Fine-tune message consumption behavior:

queue.consume_messages(
    max_messages=1,              # Messages per batch (1-10, default: 1)
    max_threads=1,               # Worker threads (default: 1)
    wait_seconds=10,             # Sleep when no messages (default: 10)
    polling_wait_seconds=10,     # SQS long polling timeout (default: 10)
    run_forever=True,            # Continue until stopped (default: True)
    enable_signal_to_exit_gracefully=True  # Handle SIGINT/SIGTERM (default: True)
)

⚠️ Working with exceptions

The default behavior is to retry the message when an exception is raised, you can change this behavior using the exceptions sqsx.exceptions.Retry and sqsx.exceptions.NoRetry.

If you want to change the backoff policy, use the sqsx.exceptions.Retry like this:

from sqsx.exceptions import Retry

# to use with sqsx.Queue and change the default backoff policy
def task_handler(context: dict, a: int, b: int, c: int):
    raise Retry(min_backoff_seconds=100, max_backoff_seconds=200)

# to use with sqsx.RawQueue and change the default backoff policy
def message_handler(queue_url: str, sqs_message: dict):
    raise Retry(min_backoff_seconds=100, max_backoff_seconds=200)
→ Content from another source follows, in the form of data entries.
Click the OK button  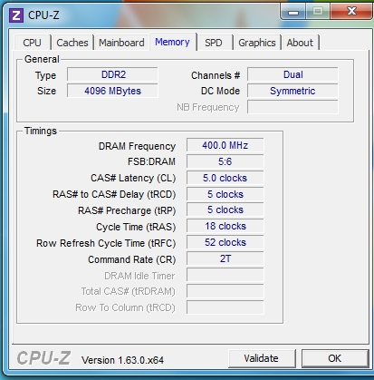(334, 358)
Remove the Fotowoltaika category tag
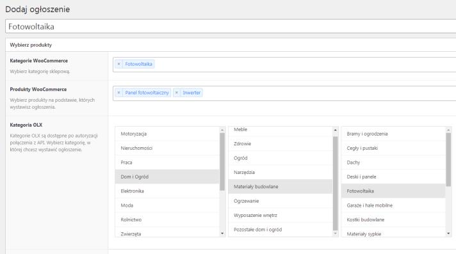Screen dimensions: 456x254 118,64
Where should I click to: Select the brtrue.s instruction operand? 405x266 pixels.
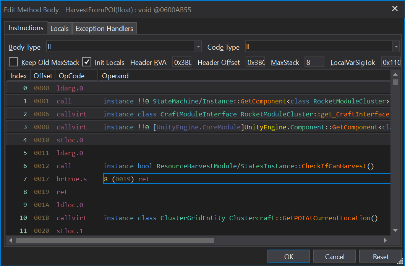[246, 179]
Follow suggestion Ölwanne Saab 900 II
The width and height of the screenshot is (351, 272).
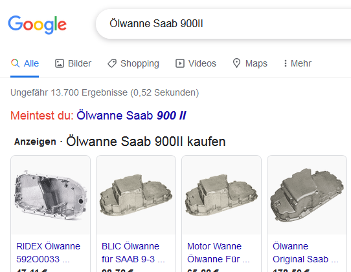(x=131, y=116)
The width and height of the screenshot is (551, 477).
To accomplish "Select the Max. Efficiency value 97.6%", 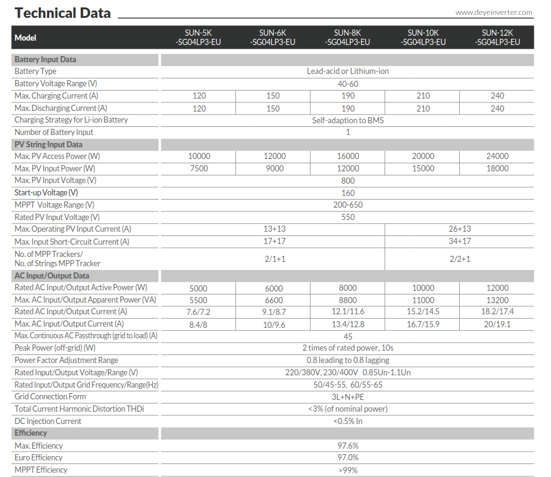I will pos(348,446).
If you want to remove the task or message from the queue use the sqsx.exceptions.NoRetry like this:

from sqsx.exceptions import NoRetry

# to use with sqsx.Queue and remove the task
def task_handler(context: dict, a: int, b: int, c: int):
    raise NoRetry()

# to use with sqsx.RawQueue and remove the message
def message_handler(queue_url: str, sqs_message: dict):
    raise NoRetry()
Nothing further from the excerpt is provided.